### [Aufgaben]
• A. Schreibe aus dem Textausschnitt über frwctrl die Stelle wortgetreu ab, die bei den Worten "Zum ersten Mal" beginnt und nach den Worten "Sommernächten träumen lässt." endet.
• B. Nenne alle DJs, die der Textausschnitt über frwctrl in dem Satz mit den Worten "tolle DJs wie" aufzählt.
• C. Führe den Textausschnitt über frwctrl im selben Stil weiter, beginnend nach seinem letzten Satz.

### [Textausschnitt]
◆ ◆ ◆ ◆ ◆ ◆ ◆

Zum ersten Mal Wind bekommen habe ich von Frwctrl durch den gleichnamigen YouTube-Channel. Darauf zu finden: jede Menge rarer, obskurer oder einfach großartiger Disco-, Soul- und Funk-Nummern, die ich bislang kaum bis gar nicht auf dem Zettel hatte. Dahinter steckt Christian Beetz aus Hamburg, der nicht nur passionierter Digger und Sammler ist, sondern zudem auch noch selbst Edits einiger Stücke anfertigt, diese gerne in seinen DJ-Sets auflegt und das dann wiederum bei Partys, die er selbst organisiert hat. Der Mann hat also einiges um die Ohren in Sachen Musik, Grund genug für uns, ihm mal ein paar Fragen zu stellen und um einen Ashorecast zu bitten. Herausgekommen ist eine “Short Reminiscence Of A Long Summer”, die uns 50 Minuten vom Meer und lauen Sommernächten träumen lässt.
Christian, ich bin über frwctrl auf dich aufmerksam geworden. Wann hast du damit begonnen und was war die Idee dahinter? Steckst nur du hinter frwctrl oder noch jemand anderes?
Das geht zurück ins Jahr 2007 nach Hessen in unser aller Heimatstadt Darmstadt. Dort begann das alles als eine monatliche Partyreihe names frequencywithoutcontrol (in Anlehnung an Lil’ Louis’ “Frequency (Out Of Control)”) im damals noch existierenden Club Das Stella, welcher glücklicherweise Freunden von uns gehörte, die das Ganze aus diversen vorangegangenen Off-Location-Projekten als erste legale komplett neu geplante und teuer realisierte Location gründeten. Leider existierte dieser unter deren Führung nur zwei Jahre. Dort waren in dieser kurzen Zeit glücklicherweise tolle DJs wie Maurice Fulton, Chez Damier, Nicky Siano, Move D oder Aril Brikha zu Gast. Dazu noch die ganzen Residents, alte Darmstadt-Locals und deren Freunde, zum Beispiel: Gerd Janson, Thomas Hamann, Even Tuell sowie gelegentliche Gastspiele diverser bekannter DJ-Größen aus dem benachbarten Frankfurt, Ata und so. Unsere Partyreihe bewegte sich also damals in einem tollen Umfeld.

◆ ◆ ◆ ◆ ◆ ◆ ◆

### [Bereitgestellte Daten]
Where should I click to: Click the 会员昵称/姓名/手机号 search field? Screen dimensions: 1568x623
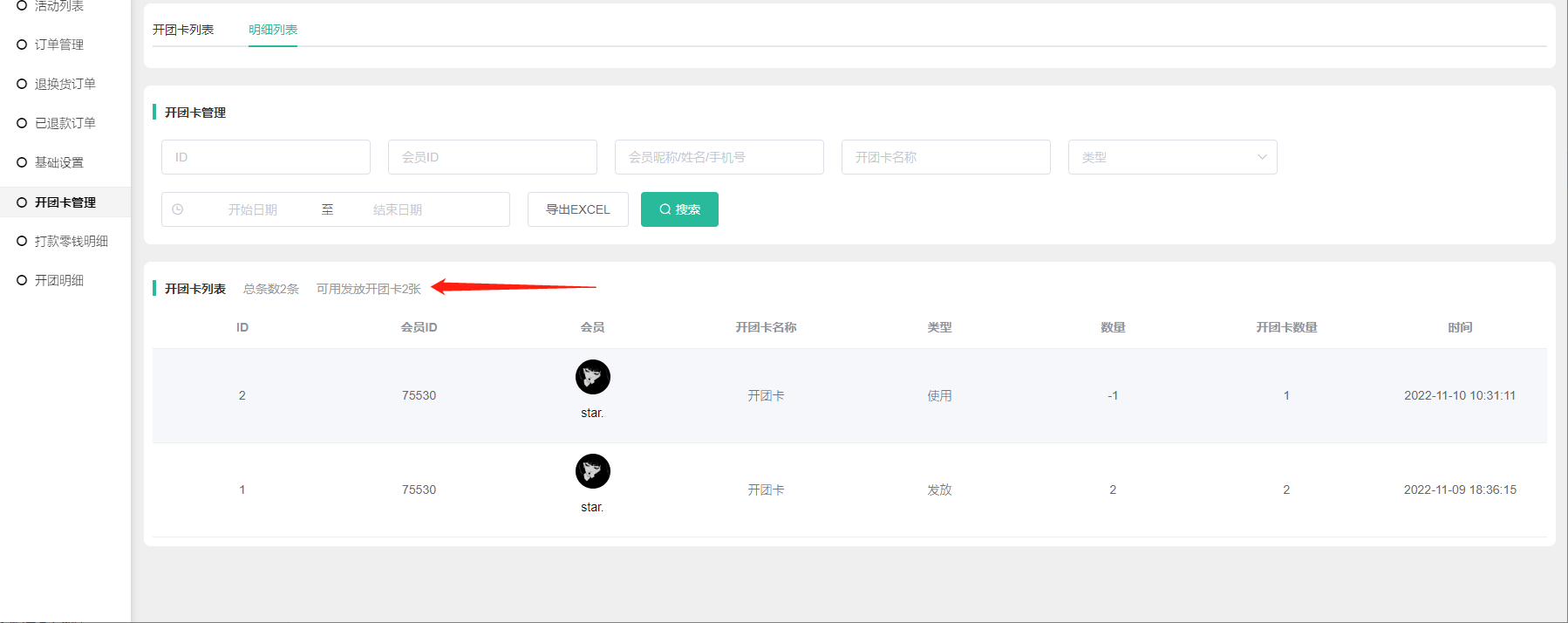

◆ ◆ ◆ ◆ ◆ ◆ ◆

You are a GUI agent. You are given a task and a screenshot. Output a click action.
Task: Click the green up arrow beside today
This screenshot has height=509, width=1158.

◆ ◆ ◆ ◆ ◆ ◆ ◆

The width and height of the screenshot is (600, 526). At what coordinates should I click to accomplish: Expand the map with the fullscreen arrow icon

◆ ◆ ◆ ◆ ◆ ◆ ◆

### [Lösungen]
• A.
Zum ersten Mal Wind bekommen habe ich von Frwctrl durch den gleichnamigen YouTube-Channel. Darauf zu finden: jede Menge rarer, obskurer oder einfach großartiger Disco-, Soul- und Funk-Nummern, die ich bislang kaum bis gar nicht auf dem Zettel hatte. Dahinter steckt Christian Beetz aus Hamburg, der nicht nur passionierter Digger und Sammler ist, sondern zudem auch noch selbst Edits einiger Stücke anfertigt, diese gerne in seinen DJ-Sets auflegt und das dann wiederum bei Partys, die er selbst organisiert hat. Der Mann hat also einiges um die Ohren in Sachen Musik, Grund genug für uns, ihm mal ein paar Fragen zu stellen und um einen Ashorecast zu bitten. Herausgekommen ist eine “Short Reminiscence Of A Long Summer”, die uns 50 Minuten vom Meer und lauen Sommernächten träumen lässt.

• B. Maurice Fulton, Chez Damier, Nicky Siano, Move D, Aril Brikha

• C.
Die Frequencywithoutcontrol-Partyreihe habe ich zusammen mit Julius Singer und Michael Satter gegründet, Claudio war zu der Zeit als Gast-DJ gelegentlich dabei und auf jeder Party unsere Dancefloor-Stimmungskanone. Die Idee hinter der ganzen Sache war es, den Spirit von New York zum Ende der Siebziger (Paradise Garage, Loft etc.) sowie das Ron Hardy-Ding aus Chicago in einer Party-/Clubreihe wieder ein wenig aufleben zu lassen und den Vibe dieser Zeit in unsere hessische Heimat zu bringen. Wie zum Beispiel durch die Musik, die Deko (Ballons etc.), die Plakate/Flyer, Mix-CDs als free give away und all das. Ein halbes Jahr später habe ich dann den dazugehörigen Blog gegründet, den ich seit dem alleine betreibe. Mittlerweile nicht mehr ganz so aktiv und ohne Rip-offs von raren 12-Inches wie vor ein paar Jahren noch. Das Blog-Thema ist ja seit einer ganzen Weile eh irgendwie durch. Nachdem dann das Stella geschlossen hatte, haben wir unter dem Namen noch etwa ein Jahr lang alle drei zusammen in Darmstadt, in Frankfurt und im Umland aufgelegt, bis Julius schon als erster nach Hamburg gezogen ist. Seit dieser Zeit (2008) stehe ich alleine hinter frwctrl, das heißt, der Blog, die Edits, mein Dj-Alias, sowie gelegentliche Partys.
Wo gehst du in Hamburg üblicherweise diggen? Irgendwelche Tipps, falls wir die Stadt mal besuchen kommen?
Hamburg ist zum Diggen echt super. Über die ganze Stadt verteilt gibt es unzählige 2nd-hand-Plattenläden sowie am Wochenende diverse Flohmärkte. Wenn man Glück hat beziehungsweise früh da ist, kann man gelegentlich sehr gute Sachen finden, jedoch sind zu Beispiel die Plattenläden relativ abgegrast, dort was seltenes und rares für lau zu finden, ist sehr selten geworden, aber zum Glück noch nicht unmöglich. Ich gehe regelmässig in viele verschiedene Plattenläden, je nach Lust und Laune und Zeit, am besten geht man in Hamburg jedoch privat diggen, bei meinen Homies und Hardcore-Diggern Meda DJ oder Basso (Growing Bin records) zu Hause. Dort gibt es dann das, was es sonst nur sehr schwer bis sogar teilweise gar nicht gibt. Hier aber trotzdem noch ein paar Plattenläden, wo es sich auf jeden Fall lohnt, mal vorbeizuschauen:
- Zardoz (Schanze / Schulterblatt)
- Rekord (Schanze / Schulterblatt)
- Plattenrille (Grindel / Nähe Uni)
- Smallville (St. Pauli)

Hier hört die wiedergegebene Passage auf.